For 70B specifically, the Mac Studio isn't just faster — it's running a fundamentally higher quality model. A Q4 70B is a different experience from a Q2 70B.


Ecosystem and Setup Complexity

Mac Studio:

  • macOS — just works. Ollama installs in 5 minutes. Open WebUI runs natively.
  • No driver management, no CUDA version conflicts, no Windows vs Linux decision
  • Integrated tightly with other Apple devices (iPhone continuity, AirDrop, etc.)
  • Updates handled cleanly through macOS
  • No noise — the M4 Max Mac Studio is nearly silent under LLM loads
  • Power draw: ~120–150W under full inference load

RTX 4090 PC:

  • Choice of Windows or Linux — both have tradeoffs
  • CUDA drivers, llama.cpp compilation, version dependencies to manage
  • Setup time is real: first-time builds take an afternoon to get inference running properly
  • Noisier under load — two or three fans running at moderate speed during inference
  • More flexible: swap GPUs, add storage, upgrade components independently
  • Power draw: 500–700W under full GPU load (5x the Mac)

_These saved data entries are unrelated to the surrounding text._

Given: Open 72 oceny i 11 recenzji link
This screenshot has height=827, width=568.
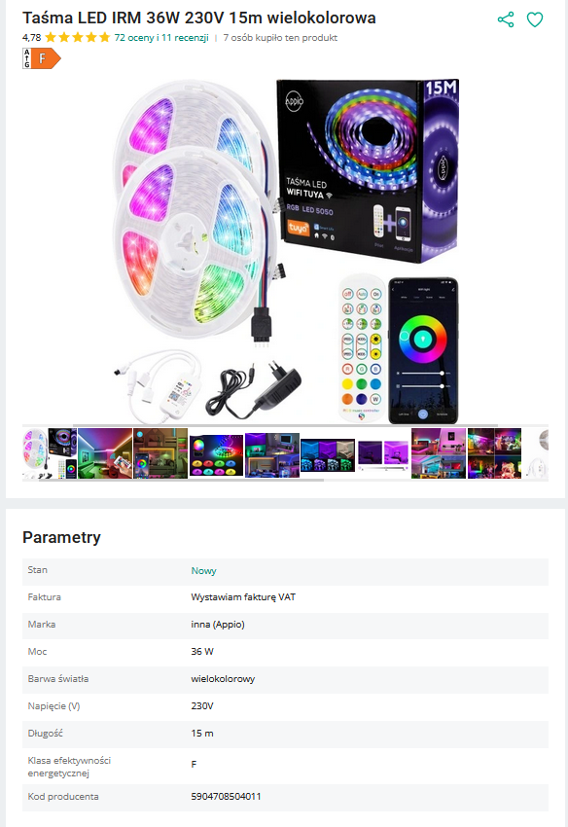Looking at the screenshot, I should pyautogui.click(x=161, y=37).
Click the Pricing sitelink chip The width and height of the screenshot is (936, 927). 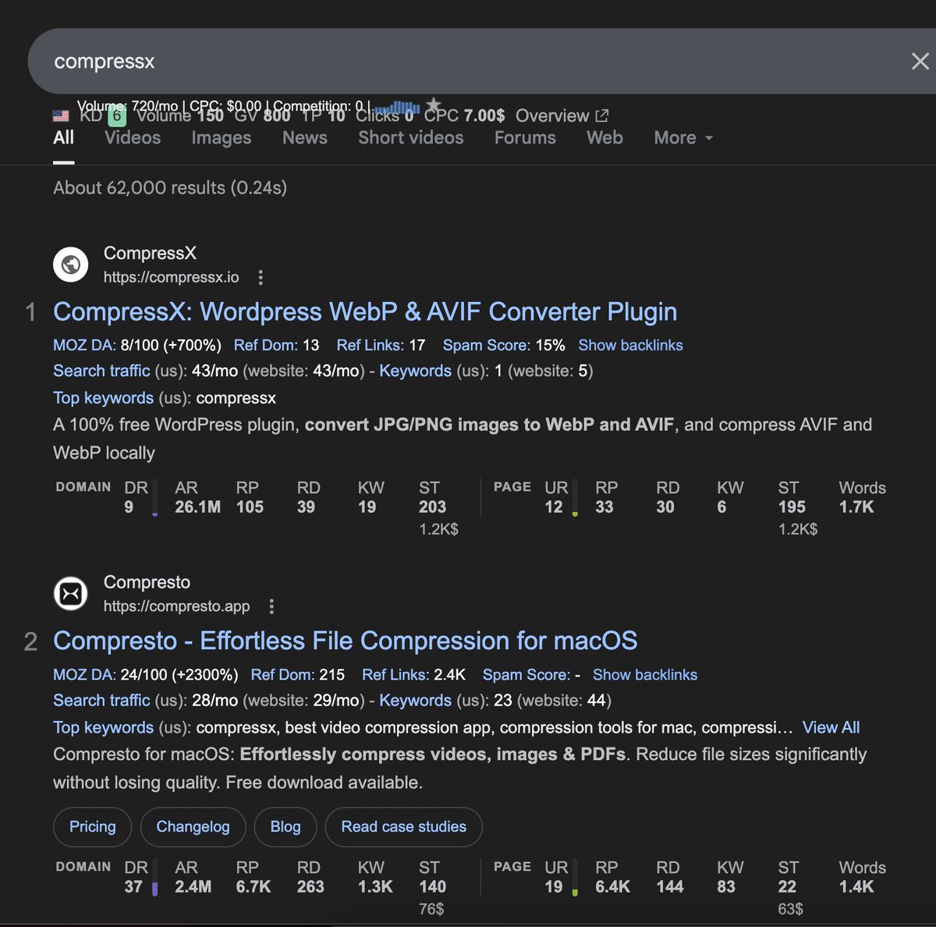[92, 826]
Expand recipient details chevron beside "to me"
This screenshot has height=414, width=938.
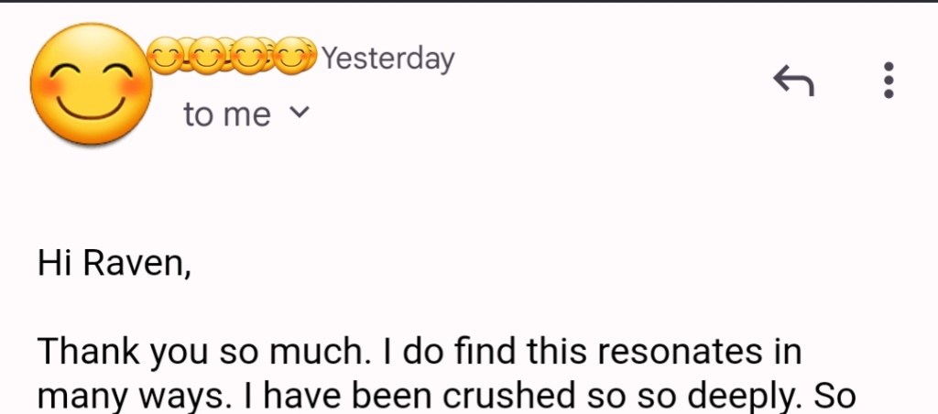point(300,114)
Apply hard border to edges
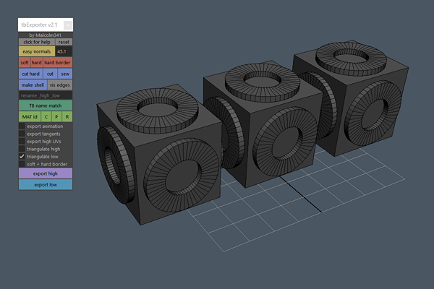 click(58, 63)
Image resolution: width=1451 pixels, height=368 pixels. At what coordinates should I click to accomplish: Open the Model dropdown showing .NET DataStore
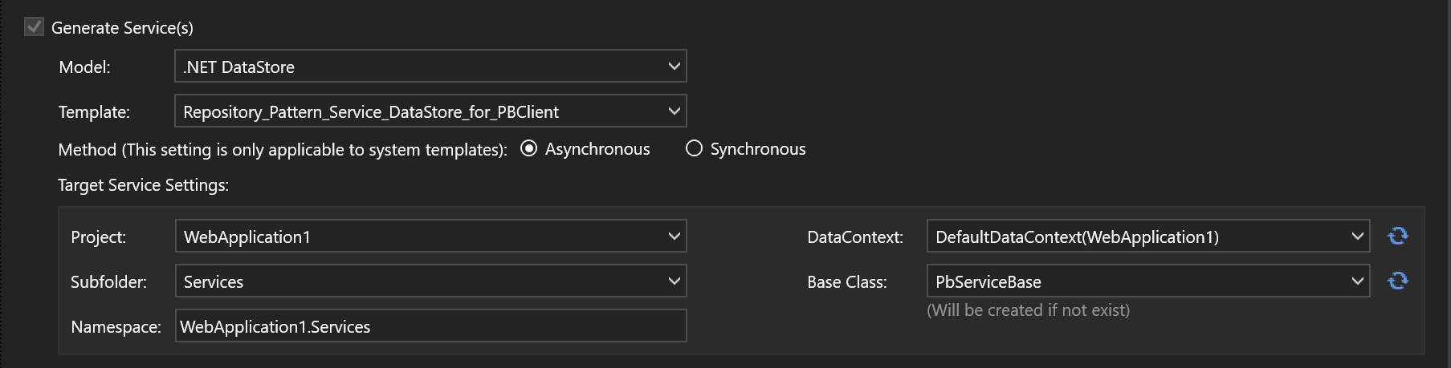(430, 67)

The PC has more flexibility. The Mac has less friction. Neither is wrong.


Apple Ecosystem Lock-In

This is worth stating clearly: if you buy a Mac Studio, you're in the Apple ecosystem. That's fine if you're already there — seamless for existing Mac users. It's a real cost if you're not.

  • You cannot upgrade the memory or GPU. The 64GB you buy is the 64GB you have forever.
  • When it's time to upgrade, you sell the whole machine, not just swap the GPU.
  • If Apple Silicon inference support for a future framework lags behind CUDA support, you're waiting.
  • macOS doesn't give you access to some Linux-first tools that the open-source AI community produces.

Resale value: Apple Silicon Macs hold resale value better than PC GPUs. A Mac Studio tends to sell for 60–70% of original price after two years. An RTX 4090 will depreciate faster as newer GPU generations arrive, though the VRAM content (24GB) keeps it relevant longer than most other PC components.


Who Should Pick the Mac Studio

  • You're already in the Apple ecosystem and don't want a second OS to manage
  • Running 70B models at quality is important to you
  • You value silence and low power draw (home office, no dedicated server room)
  • You want something that just works without ongoing maintenance
  • Portability between desk and elsewhere matters (Mac Studio is compact, but it's not a laptop)

Who Should Pick the Custom PC

  • You want faster inference on 7B–34B models and don't specifically need 70B quality
  • You want the ability to upgrade the GPU in 2–3 years without replacing the whole machine
  • You prefer Linux for the broader open-source AI tooling ecosystem
  • Budget is a constraint and you can build a capable 4090 rig for less than a maxed Mac Studio
  • You're already in the PC gaming/workstation ecosystem

The Honest Verdict

Same price range, different strengths. If you need 70B and value simplicity: Mac Studio. If you need maximum speed on mid-size models and want upgrade flexibility: custom PC.

Neither answer is wrong. The mistake is pretending they're equivalent — they're not. Pick based on which tradeoff you can live with.